■ **Activity**:
Locate the line containing "Uncheck the Kunden andrucken checkbox" in the data below. Reproduce it and every following line up to the end, exactly as given.

(Dataset records)

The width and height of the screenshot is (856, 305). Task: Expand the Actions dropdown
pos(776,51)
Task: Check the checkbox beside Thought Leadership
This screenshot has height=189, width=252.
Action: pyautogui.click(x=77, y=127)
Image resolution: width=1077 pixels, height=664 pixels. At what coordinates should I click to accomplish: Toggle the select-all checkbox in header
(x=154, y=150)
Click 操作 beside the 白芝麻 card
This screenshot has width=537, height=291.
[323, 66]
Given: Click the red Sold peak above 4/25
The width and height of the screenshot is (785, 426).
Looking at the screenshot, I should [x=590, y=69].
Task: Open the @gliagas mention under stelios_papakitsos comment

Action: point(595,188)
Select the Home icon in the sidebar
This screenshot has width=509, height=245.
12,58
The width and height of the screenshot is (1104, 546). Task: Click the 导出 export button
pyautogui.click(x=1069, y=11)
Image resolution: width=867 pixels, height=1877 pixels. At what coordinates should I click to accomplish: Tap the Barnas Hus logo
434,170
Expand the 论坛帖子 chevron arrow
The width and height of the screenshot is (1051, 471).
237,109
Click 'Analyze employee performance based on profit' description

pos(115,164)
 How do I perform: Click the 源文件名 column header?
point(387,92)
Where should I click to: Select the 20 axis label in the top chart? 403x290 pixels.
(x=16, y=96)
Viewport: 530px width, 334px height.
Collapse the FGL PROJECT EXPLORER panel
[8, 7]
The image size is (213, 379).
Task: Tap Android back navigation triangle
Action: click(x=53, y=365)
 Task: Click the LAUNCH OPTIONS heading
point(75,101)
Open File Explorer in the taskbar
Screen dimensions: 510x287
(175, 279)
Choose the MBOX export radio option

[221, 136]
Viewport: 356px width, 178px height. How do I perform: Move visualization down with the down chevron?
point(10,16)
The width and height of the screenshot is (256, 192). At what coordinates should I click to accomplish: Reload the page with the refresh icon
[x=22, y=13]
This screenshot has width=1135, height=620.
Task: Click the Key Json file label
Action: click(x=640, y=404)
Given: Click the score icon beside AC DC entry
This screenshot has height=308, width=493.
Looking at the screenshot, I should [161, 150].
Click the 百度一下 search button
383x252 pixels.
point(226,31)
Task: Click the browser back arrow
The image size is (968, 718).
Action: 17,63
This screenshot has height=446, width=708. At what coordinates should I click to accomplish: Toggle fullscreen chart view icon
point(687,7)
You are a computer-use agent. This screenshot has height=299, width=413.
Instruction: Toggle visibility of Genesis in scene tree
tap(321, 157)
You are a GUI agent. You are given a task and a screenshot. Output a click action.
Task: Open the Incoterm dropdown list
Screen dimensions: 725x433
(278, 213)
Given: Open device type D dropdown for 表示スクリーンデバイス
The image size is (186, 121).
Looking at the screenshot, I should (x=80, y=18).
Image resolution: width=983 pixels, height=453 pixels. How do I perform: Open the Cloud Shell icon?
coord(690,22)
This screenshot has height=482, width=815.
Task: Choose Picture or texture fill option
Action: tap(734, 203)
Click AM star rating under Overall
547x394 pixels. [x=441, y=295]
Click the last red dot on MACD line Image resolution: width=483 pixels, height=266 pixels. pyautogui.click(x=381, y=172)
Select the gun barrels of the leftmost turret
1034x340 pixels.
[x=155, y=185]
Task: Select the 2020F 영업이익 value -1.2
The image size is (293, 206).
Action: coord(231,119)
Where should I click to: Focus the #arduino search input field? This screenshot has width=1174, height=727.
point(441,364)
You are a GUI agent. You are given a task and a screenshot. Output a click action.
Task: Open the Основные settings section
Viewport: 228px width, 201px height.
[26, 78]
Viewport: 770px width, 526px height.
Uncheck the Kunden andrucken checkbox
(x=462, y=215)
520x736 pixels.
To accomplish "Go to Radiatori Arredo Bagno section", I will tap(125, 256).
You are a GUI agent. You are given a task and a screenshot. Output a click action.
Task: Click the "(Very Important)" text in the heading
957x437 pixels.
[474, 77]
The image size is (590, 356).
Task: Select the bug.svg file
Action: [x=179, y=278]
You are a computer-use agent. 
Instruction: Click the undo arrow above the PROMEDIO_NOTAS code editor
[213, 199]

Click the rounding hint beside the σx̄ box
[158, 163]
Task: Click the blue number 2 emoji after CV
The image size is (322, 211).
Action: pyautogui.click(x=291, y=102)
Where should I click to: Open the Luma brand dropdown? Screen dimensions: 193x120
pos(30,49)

(End Dataset records)

■ **Expected answer**:
Uncheck the Kunden andrucken checkbox
(x=462, y=215)
520x736 pixels.
To accomplish "Go to Radiatori Arredo Bagno section", I will tap(125, 256).
You are a GUI agent. You are given a task and a screenshot. Output a click action.
Task: Click the "(Very Important)" text in the heading
957x437 pixels.
[474, 77]
The image size is (590, 356).
Task: Select the bug.svg file
Action: [x=179, y=278]
You are a computer-use agent. 
Instruction: Click the undo arrow above the PROMEDIO_NOTAS code editor
[213, 199]

Click the rounding hint beside the σx̄ box
[158, 163]
Task: Click the blue number 2 emoji after CV
The image size is (322, 211).
Action: pyautogui.click(x=291, y=102)
Where should I click to: Open the Luma brand dropdown? Screen dimensions: 193x120
pos(30,49)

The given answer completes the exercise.